In addition, a negative polarity is designated through the (X-1)
frame, the X frame and the (X+1) frame.
[0207] FIG. 19B shows the gray scale voltages specified in the
image data Db output from the data processing circuit 10 (the
voltage determining unit 18) and applied to the pixel electrode of
the pixel to be considered, based on the above-mentioned condition
setting.
[0208] By the way, when a gray scale value specified in the image
data Da is p2 in the (X-1) frame, a gray scale voltage in the (X-1)
frame becomes P2 corresponding to the gray scale value p2,
regardless of variation of the gray scale voltages from the
previous (X-2) frame (not shown).
[0209] In the X frame, the gray scale value is varied from the gray
scale value p2 of the previous (X-1) frame to the gray scale value
r1. Here, since the negative polarity is designated, a relationship
of r1<p2 is established, and the gray scale voltages specified
in the image data Da decreases over the range from the (X-1) frame
to the X frame and a difference between the gray scale voltages is
negative. On this account, the voltage pattern selecting unit 15
selects the voltage pattern 92 belonging to the third pattern and
corresponding to the gray scale value r1. Accordingly, the image
data Db corresponding to the pixel becomes the gray scale voltage
P1 in the first and second fields of the x frame, the gray scale
voltage P2 in the subsequent third field, and again the gray scale
voltage P1 in the fourth field.
[0210] When the gray scale voltages are decreased in the X frame,
since the gray scale voltage P1 shifted in the decreasing direction
in the first and second fields is marked to the liquid crystal
capacitor of the pixel prior to a voltage corresponding to the gray
scale value r1 specified in the image data Da, it is possible to
improve the responsiveness of the liquid crystal 305 having a
relatively low response speed. In addition, the gray scale value r1
is located on a point at which a distance between the gray scale
value p1 and the gray scale value p2 is divided internally with a
ratio of 1:3, and the gray scale voltage P1 corresponding to the
gray scale value p1 is applied to the pixel electrode over the sum
of three fields of the first, second, and fourth fields, while the
gray scale voltage P2 corresponding to the gray scale value p2 is
applied to the pixel electrode only during the third field.
Accordingly, desired pseudo gray scale levels are almost
represented when one frame is viewed.
[0211] The gray scale value r1 of the (X+1) frame is not varied
from the previous x frame. On this account, the voltage pattern
selecting unit 15 selects the voltage pattern 72 belonging to the
first pattern and corresponding to the gray scale value r1.
Operation at this time is similar to the above-described operation
(FIG. 18B).
[0212] As described above, in the third embodiment, if the gray
scale values specified in the image data Da of the current frame do
not correspond to the outputtable voltage of the X driver 30, when
the gray scale values specified in the image data Da are varied to
become higher than the gray scale voltages of the previous frame,
the gray scale voltages shifted in the increasing direction to
become higher than the gray scale voltages specified in the image
data Da are controlled to be applied to the preceding first field.
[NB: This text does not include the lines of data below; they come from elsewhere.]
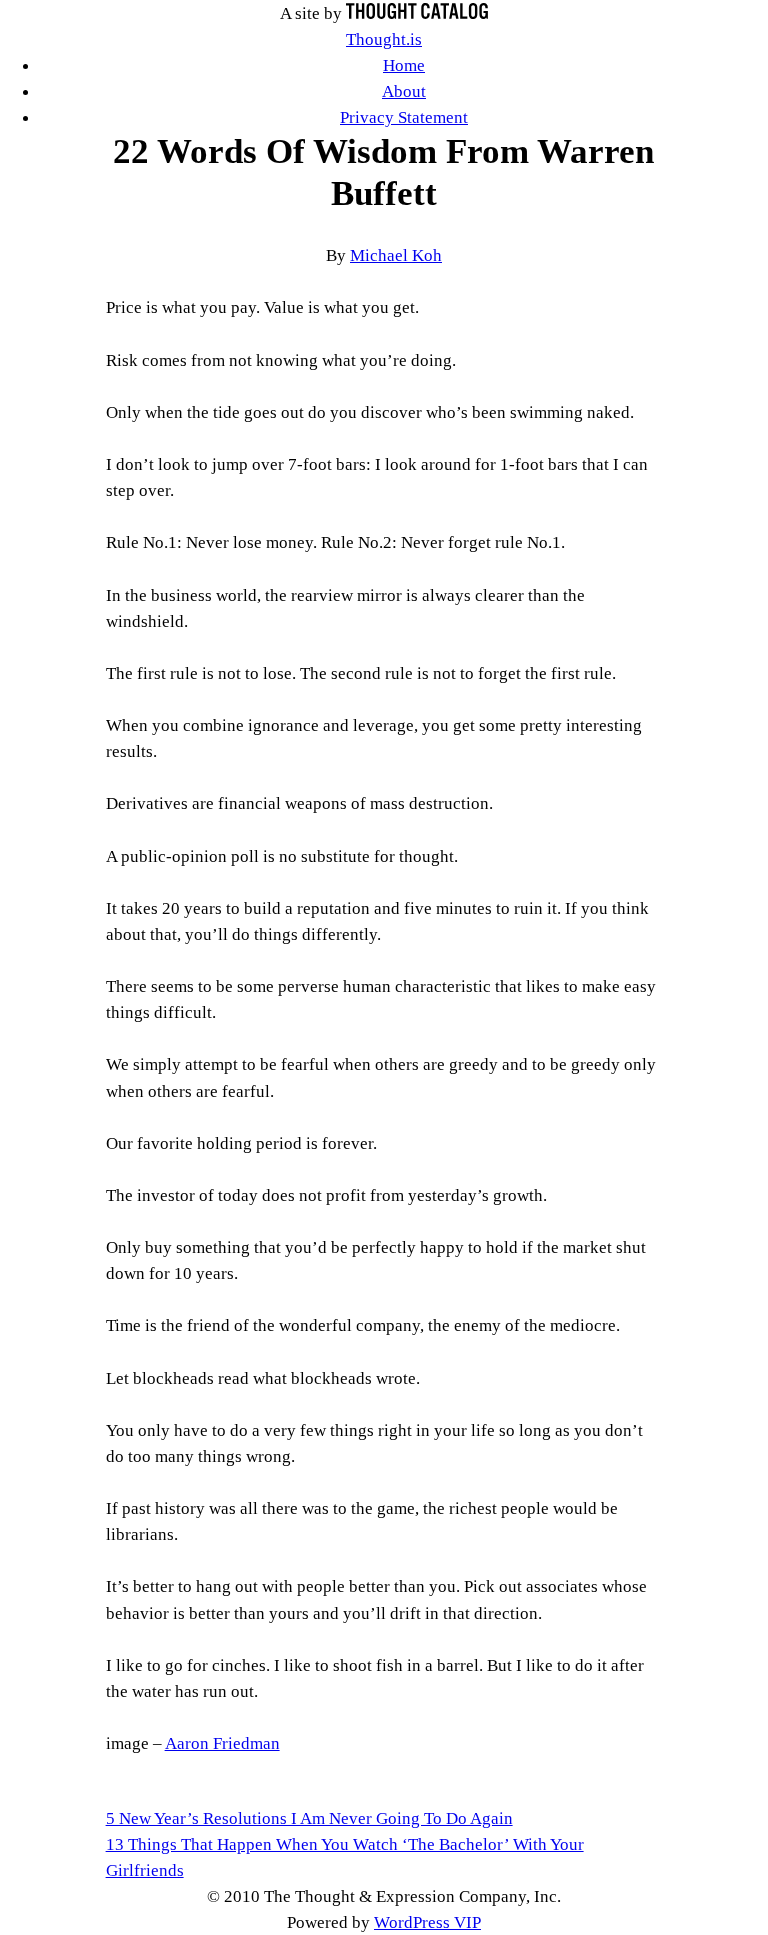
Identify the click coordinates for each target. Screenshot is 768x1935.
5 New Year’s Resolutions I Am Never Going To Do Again (309, 1818)
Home (404, 65)
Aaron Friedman (222, 1743)
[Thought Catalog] (417, 13)
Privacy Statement (404, 117)
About (404, 91)
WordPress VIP (427, 1922)
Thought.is (384, 39)
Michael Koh (396, 255)
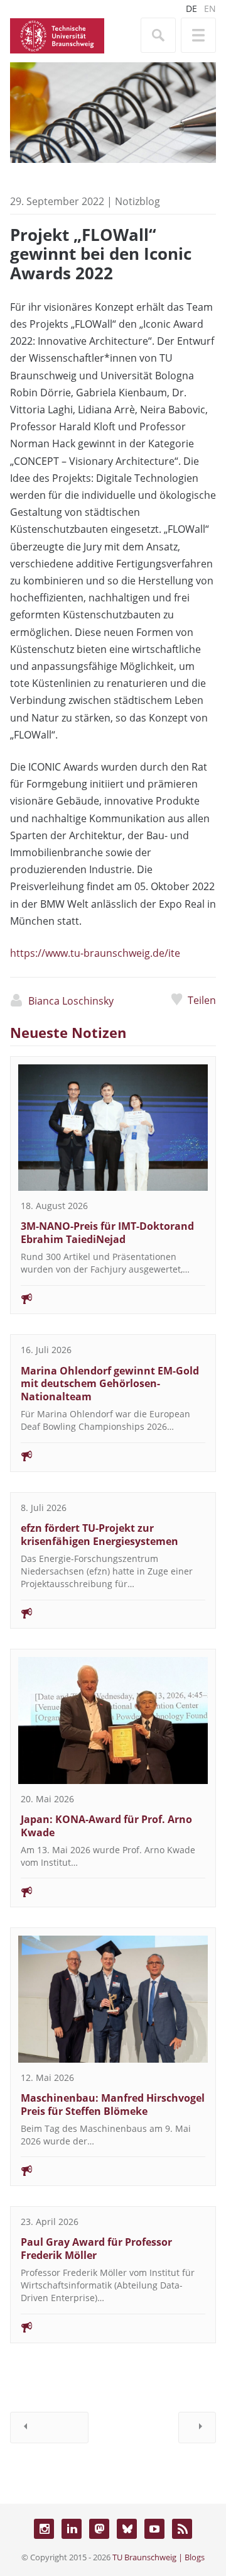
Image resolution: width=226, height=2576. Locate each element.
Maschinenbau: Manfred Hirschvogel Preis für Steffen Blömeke (113, 2104)
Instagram (44, 2529)
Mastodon (99, 2529)
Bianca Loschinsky (71, 1001)
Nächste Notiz (197, 2427)
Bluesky (127, 2529)
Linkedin (72, 2529)
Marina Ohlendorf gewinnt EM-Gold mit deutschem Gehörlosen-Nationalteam (110, 1384)
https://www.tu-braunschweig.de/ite (95, 953)
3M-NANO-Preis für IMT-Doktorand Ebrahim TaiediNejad (107, 1232)
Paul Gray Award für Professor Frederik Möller (96, 2248)
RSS (182, 2529)
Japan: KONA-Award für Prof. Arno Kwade (106, 1825)
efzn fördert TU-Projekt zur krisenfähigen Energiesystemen (99, 1534)
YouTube (154, 2529)
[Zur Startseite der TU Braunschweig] (57, 34)
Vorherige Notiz (49, 2427)
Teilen (202, 1000)
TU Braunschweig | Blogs (158, 2557)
If the gray scale values specified in the image data Da of the
current frame do not correspond to the outputtable voltage of the X
driver 30, when the gray scale values specified in the image data
Da are varied to become lower than the gray scale voltages of the
previous frame, the gray scale voltages shifted in the decreasing
direction to become lower than the gray scale voltages specified in
the image data Da are controlled to be applied to the preceding
first field.
[0213] Accordingly, according to the third embodiment, display
characteristics of the liquid crystal display panel 50 can be
improved and a response speed thereof can be increased.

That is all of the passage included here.